有了以上 step,就可以使用 ZenML 将它们整合到一个 pipeline 中:

@pipelinedef simple_lora_pipeline(
        base_model_name: str = DEFAULT_BASE_MODEL_NAME,
        max_seq_length: int = DEFAULT_MAX_SEQ_LENGTH,
        lora_r: int = DEFAULT_LORA_R,
        lora_alpha: int = DEFAULT_LORA_ALPHA,
        max_steps: int = DEFAULT_MAX_STEPS,
        per_device_train_batch_size: int = DEFAULT_PER_DEVICE_TRAIN_BATCH_SIZE,
        learning_rate: float = DEFAULT_LEARNING_RATE,
        use_fp16: bool = False,
        use_bf16: bool = False,
        max_new_tokens: int = DEFAULT_MAX_NEW_TOKENS,) -> None:
    logger.info("Starting simple LoRA fine-tuning pipeline")
    dataset = load_training_dataset()
    base_model, tokenizer = prepare_model_and_tokenizer(base_model_name=base_model_name)
    logger.info("Evaluating base model before fine-tuning...")
    _ = evaluate_model(
        model=base_model,
        tokenizer=tokenizer,
        max_new_tokens=max_new_tokens,
    )
    logger.info("Base model evaluation complete.")
    tokenized_dataset = tokenize_dataset(
        dataset=dataset,
        tokenizer=tokenizer,
        max_seq_length=max_seq_length
    )
    lora_model, _ = train_lora_model(
        base_model=base_model,
        tokenizer=tokenizer,
        tokenized_dataset=tokenized_dataset,
        lora_r=lora_r,
        lora_alpha=lora_alpha,
        per_device_train_batch_size=per_device_train_batch_size,
        learning_rate=learning_rate,
        max_steps=max_steps,
        use_fp16=use_fp16,
        use_bf16=use_bf16,
    )
    _ = evaluate_model(
        model=lora_model,
        tokenizer=tokenizer,
        max_new_tokens=max_new_tokens,
    )
    logger.info("Pipeline completed successfully!")
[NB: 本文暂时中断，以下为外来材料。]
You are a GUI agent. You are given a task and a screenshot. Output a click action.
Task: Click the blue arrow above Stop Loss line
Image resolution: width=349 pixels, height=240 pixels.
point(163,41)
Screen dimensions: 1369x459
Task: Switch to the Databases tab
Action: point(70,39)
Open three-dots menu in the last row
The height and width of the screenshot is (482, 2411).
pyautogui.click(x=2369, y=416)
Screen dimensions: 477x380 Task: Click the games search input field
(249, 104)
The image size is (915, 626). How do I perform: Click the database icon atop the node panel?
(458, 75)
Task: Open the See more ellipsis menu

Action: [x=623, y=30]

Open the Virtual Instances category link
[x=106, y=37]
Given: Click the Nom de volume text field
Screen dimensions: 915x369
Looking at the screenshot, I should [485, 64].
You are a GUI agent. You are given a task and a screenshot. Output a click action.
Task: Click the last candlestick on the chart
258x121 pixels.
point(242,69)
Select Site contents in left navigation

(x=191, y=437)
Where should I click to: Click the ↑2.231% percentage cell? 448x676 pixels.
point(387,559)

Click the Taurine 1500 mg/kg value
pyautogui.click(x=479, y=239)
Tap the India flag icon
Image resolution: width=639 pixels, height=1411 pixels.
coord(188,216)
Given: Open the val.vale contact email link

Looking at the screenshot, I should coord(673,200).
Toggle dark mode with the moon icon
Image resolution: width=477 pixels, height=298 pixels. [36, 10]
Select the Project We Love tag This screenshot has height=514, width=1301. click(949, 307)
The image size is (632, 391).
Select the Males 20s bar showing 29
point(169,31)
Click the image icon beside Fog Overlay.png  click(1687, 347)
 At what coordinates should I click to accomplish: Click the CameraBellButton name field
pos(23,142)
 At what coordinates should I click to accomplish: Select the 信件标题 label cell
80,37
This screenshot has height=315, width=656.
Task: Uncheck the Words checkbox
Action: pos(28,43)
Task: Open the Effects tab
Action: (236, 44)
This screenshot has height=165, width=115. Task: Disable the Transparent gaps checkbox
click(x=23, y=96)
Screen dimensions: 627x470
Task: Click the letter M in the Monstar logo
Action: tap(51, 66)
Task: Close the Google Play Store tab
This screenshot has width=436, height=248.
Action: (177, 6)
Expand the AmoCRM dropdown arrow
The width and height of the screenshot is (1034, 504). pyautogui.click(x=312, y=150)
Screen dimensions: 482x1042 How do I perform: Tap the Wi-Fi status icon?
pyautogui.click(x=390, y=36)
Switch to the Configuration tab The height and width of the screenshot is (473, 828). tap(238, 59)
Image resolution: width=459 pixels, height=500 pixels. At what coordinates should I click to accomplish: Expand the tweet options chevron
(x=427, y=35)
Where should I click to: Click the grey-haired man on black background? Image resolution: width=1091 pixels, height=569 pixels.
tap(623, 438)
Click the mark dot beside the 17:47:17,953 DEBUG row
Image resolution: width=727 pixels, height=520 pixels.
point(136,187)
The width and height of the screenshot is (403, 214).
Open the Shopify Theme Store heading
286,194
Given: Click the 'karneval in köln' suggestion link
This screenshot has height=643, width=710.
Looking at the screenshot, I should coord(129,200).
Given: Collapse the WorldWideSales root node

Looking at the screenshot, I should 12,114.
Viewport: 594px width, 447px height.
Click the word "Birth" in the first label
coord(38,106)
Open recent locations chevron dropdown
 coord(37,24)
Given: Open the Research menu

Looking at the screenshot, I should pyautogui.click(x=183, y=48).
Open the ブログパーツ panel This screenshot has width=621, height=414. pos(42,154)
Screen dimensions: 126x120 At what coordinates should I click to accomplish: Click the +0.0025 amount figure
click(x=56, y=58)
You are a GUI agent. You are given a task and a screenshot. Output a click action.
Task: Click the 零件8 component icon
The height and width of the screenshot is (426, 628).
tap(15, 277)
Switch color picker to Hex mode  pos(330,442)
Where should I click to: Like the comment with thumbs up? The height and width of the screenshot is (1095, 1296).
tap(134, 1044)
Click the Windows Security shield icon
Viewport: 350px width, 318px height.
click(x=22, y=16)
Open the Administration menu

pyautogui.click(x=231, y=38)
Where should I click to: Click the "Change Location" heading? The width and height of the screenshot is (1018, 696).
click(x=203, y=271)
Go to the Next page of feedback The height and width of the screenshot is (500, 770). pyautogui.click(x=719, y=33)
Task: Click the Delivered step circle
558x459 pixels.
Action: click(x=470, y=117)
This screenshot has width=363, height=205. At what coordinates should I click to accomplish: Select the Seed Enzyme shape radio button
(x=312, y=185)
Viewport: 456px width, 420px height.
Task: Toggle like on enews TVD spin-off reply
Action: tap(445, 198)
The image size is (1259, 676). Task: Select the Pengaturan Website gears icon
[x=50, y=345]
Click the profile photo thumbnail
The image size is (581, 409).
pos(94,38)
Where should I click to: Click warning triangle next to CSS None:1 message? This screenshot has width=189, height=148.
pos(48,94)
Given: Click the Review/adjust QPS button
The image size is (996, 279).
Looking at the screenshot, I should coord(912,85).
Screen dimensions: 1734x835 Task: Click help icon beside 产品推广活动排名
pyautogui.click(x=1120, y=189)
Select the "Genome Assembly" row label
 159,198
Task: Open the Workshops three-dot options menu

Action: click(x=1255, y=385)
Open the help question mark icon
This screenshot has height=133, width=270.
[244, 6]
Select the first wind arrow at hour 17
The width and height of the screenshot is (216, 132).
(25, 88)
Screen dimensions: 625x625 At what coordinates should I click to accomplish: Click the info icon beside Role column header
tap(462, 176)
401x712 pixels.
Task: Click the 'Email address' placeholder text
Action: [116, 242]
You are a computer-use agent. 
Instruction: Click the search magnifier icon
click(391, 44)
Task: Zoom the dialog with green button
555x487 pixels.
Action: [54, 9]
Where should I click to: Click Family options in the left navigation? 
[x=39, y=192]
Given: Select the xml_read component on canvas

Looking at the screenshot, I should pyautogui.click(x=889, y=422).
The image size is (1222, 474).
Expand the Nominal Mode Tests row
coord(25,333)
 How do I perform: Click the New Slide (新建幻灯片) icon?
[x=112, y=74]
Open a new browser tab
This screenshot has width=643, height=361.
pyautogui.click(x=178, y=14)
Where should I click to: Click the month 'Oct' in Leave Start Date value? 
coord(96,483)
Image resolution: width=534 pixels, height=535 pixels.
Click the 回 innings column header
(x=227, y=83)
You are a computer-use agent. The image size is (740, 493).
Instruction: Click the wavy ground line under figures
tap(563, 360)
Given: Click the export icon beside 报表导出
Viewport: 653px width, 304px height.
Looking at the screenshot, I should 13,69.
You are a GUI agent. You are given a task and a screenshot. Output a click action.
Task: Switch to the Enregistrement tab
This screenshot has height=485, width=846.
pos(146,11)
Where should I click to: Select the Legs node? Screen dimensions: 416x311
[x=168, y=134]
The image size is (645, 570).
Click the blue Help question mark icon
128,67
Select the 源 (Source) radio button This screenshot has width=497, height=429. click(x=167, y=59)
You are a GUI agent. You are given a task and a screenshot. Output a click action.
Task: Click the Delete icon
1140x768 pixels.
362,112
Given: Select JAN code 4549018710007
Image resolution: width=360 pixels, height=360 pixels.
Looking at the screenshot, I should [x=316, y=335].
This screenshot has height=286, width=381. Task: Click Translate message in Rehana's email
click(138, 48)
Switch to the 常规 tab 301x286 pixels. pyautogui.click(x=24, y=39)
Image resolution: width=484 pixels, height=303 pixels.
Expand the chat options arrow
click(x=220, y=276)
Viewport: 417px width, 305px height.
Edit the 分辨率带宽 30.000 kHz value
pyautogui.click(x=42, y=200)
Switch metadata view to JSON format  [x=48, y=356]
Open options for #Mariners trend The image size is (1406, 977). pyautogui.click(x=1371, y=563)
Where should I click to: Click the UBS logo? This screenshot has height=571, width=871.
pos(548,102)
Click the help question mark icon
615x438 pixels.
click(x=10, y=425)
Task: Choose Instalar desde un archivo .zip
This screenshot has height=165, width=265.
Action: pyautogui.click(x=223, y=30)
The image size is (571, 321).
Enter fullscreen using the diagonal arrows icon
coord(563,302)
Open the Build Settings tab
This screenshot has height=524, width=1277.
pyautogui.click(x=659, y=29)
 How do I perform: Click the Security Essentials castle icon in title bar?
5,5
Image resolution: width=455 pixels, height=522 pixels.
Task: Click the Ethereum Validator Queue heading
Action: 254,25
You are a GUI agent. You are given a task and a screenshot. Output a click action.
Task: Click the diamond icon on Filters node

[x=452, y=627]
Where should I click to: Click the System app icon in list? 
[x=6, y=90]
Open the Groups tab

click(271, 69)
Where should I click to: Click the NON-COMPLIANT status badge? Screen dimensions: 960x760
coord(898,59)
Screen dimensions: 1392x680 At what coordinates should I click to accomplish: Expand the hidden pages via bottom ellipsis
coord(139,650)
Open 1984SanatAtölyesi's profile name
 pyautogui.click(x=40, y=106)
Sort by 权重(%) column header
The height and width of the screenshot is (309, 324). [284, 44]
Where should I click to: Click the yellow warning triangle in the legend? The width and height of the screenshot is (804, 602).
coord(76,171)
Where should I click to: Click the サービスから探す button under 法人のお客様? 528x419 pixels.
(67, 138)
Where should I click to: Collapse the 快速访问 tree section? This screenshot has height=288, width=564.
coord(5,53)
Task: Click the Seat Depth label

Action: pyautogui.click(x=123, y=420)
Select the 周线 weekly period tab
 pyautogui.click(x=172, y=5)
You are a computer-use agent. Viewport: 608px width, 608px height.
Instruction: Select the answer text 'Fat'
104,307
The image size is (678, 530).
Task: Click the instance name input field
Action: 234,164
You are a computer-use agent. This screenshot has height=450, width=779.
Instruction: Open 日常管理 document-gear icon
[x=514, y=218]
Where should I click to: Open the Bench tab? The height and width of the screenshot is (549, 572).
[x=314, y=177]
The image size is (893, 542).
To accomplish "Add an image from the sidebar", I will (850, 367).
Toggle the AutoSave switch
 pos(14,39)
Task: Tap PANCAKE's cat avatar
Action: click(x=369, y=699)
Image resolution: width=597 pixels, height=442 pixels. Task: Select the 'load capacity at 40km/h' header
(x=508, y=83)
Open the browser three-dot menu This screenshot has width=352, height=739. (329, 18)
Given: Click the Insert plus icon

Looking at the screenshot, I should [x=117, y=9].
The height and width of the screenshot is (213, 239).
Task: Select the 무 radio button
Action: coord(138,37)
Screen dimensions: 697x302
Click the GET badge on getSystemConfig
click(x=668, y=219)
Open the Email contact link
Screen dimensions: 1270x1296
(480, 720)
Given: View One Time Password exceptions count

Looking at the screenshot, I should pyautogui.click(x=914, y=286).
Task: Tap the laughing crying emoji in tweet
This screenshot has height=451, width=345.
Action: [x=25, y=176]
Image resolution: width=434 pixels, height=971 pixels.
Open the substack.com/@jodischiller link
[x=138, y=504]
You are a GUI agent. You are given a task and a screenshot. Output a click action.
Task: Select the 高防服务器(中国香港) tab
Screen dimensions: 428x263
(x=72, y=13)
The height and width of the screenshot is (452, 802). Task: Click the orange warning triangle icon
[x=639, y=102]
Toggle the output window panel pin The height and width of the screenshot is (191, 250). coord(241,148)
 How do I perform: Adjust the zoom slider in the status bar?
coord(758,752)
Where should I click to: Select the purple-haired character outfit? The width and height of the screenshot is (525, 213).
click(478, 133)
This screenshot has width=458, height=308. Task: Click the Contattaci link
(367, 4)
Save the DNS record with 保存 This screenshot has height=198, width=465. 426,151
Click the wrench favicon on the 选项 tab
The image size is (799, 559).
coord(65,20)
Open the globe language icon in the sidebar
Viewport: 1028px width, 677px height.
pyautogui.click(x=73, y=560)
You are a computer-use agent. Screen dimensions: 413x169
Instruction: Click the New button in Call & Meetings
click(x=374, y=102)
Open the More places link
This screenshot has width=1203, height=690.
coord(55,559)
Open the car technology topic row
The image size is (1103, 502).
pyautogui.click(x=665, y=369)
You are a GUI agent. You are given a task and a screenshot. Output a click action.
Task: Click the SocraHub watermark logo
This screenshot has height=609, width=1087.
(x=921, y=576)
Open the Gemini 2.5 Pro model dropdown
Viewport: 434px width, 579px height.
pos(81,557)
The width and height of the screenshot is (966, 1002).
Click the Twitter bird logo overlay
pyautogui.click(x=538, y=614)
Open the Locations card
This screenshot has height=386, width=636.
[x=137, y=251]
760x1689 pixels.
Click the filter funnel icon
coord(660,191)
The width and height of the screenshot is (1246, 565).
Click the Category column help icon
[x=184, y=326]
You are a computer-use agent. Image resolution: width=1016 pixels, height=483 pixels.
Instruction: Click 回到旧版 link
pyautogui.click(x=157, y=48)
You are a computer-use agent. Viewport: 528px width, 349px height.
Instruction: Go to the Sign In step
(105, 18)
该 pipeline 首先加载数据集、准备模型和 tokenizer,然后评估 base model 的性能。接下来,tokenize 数据集,并使用 LoRA微调 训练模型。最后,评估 微调 后的模型性能。

使用以下代码运行 pipeline:

import random

logger.info("Starting ZenML LoRA Pipeline")
run_name = f"simple_lora_{random.randint(1000, 9999)}"
pipeline_instance = simple_lora_pipeline.with_options(
    run_name=run_name,
    enable_cache=False,
)
try:
    pipeline_run = pipeline_instance(
        base_model_name=DEFAULT_BASE_MODEL_NAME,
        max_seq_length=32,
        lora_r=32,
        lora_alpha=16,
        max_steps=50,
        per_device_train_batch_size=1,
        learning_rate=5e-4,
        use_fp16=torch.cuda.is_available(),
        use_bf16=False,
        max_new_tokens=256,
    )
    if pipeline_run:
        logger.info(f"Pipeline executed successfully with run name: {run_name}")
        logger.info("You can find the trained model and outputs in the ZenML dashboard.")
except Exception as e:
    logger.error(f"Pipeline execution failed: {e}")
    logger.exception("Full traceback:")

运行 pipeline 后,可以在 ZenML dashboard 中查看 pipeline 的执行状态和结果,并在 CometML 中查看训练指标。

总结:LoRA微调的强大力量

通过本文的介绍,我们了解了如何使用 LoRA微调 技术,结合 ZenML 和 CometML 等工具,构建一个 LLM微调 pipeline,并将其应用到“玩偶医生”这一特定场景。 LoRA微调 是一种高效且易于上手的技术,它允许我们在有限的计算资源下,将大型语言模型适应到各种特定任务,充分发挥 LLM 的潜力。无论是打造专属的玩偶医生,还是解决其他领域的难题, LoRA微调 都将是你的得力助手。